Smoking is the single most important risk factor for COPD, yet there is still disagreement about the differences in the effect of smoking between white and African-American people. We hypothesized that the results of spirometry between smokers of the two races are equivalent if reference equations and lower limits of normal appropriate for each race are used.
We retrospectively analyzed all spirometry results in smokers over a 1-year period from the G.V. (Sonny) Montgomery VA Medical Center and excluded those that did not meet American Thoracic Society standards, or those from patients with additional medical problems. The remaining patients were classified by race and then matched for age and smoking history; 108 patients in each group were included, which met the power analysis goal of 98. The two groups were similar in age (57.5 years vs 57.0 years), smoking history (46.1 pack-years vs 46.0 pack-years), and body mass index (27.0 kg/m2 vs 28.3 kg/m2) for African Americans and whites, respectively. Data were analyzed using the unpaired t test, and p values were adjusted for multiple comparisons using the Bonferroni factor.
There were statistically significant differences between African American and white smokers in FVC (3.67 ± 0.07 L vs 4.26 ± 0.08 L, p = 0.001) and FEV1 (2.33 ± 0.07 L vs 2.72 ± 0.08 L, p = 0.002), as expected from the normal populations; however, there were no differences in FVC as percentage of predicted (89.1 ± 1.3% vs 86.7 ± 1.5%, p = 0.71) and FEV1 as percentage of predicted (71.9 ± 2.1% vs 72.2 ± 1.8%, p = 1.00) when the reference equations appropriate for race were used (third National Health and Nutrition Examination Survey). There were also no differences between the number of subject with abnormal FEV1/FVC results (56 African Americans vs 58 whites, p = 1.00) when the appropriate lower limits of normal were used.

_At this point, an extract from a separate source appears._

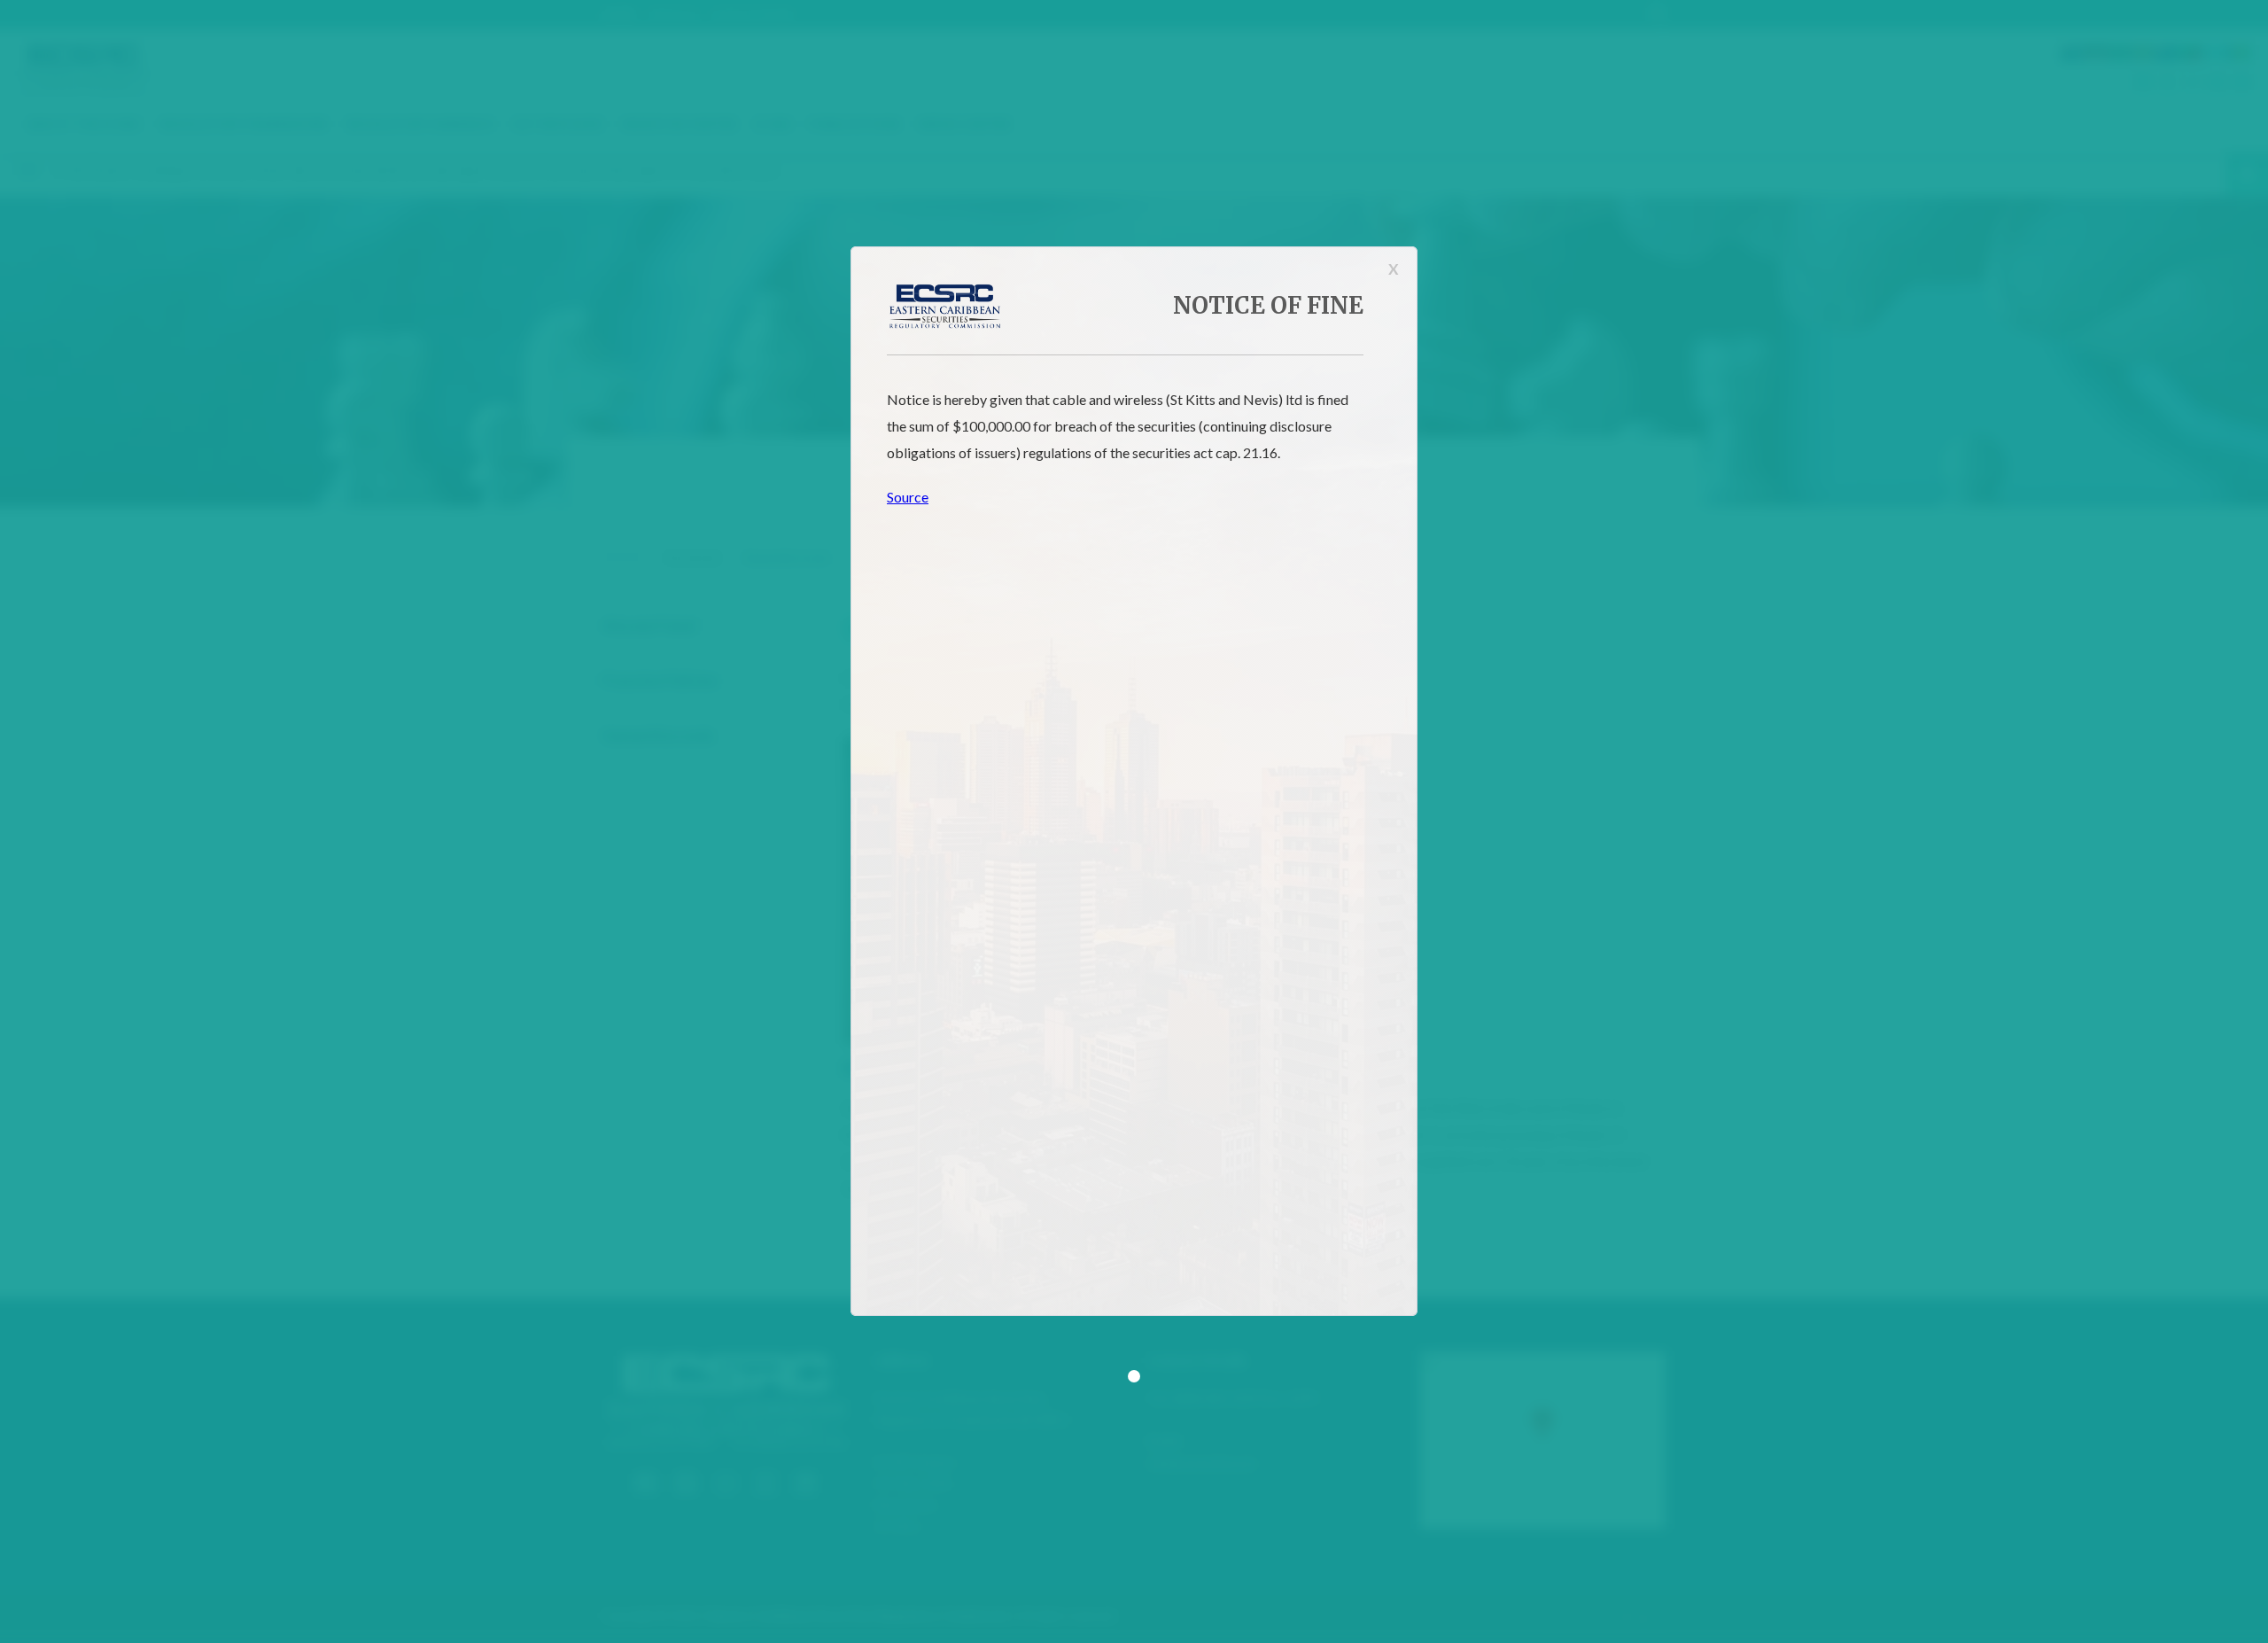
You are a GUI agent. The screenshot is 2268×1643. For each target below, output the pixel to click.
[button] (1134, 1376)
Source (907, 496)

There are no differences in spirometry findings between African Americans and whites when abnormality is defined appropriately using reference equations and lower limits of normal for each race. By using either percentage cutoffs for abnormality, or by adjusting for African-American equations only appropriate for whites, we were able to mimic with our data conflicting results in the literature.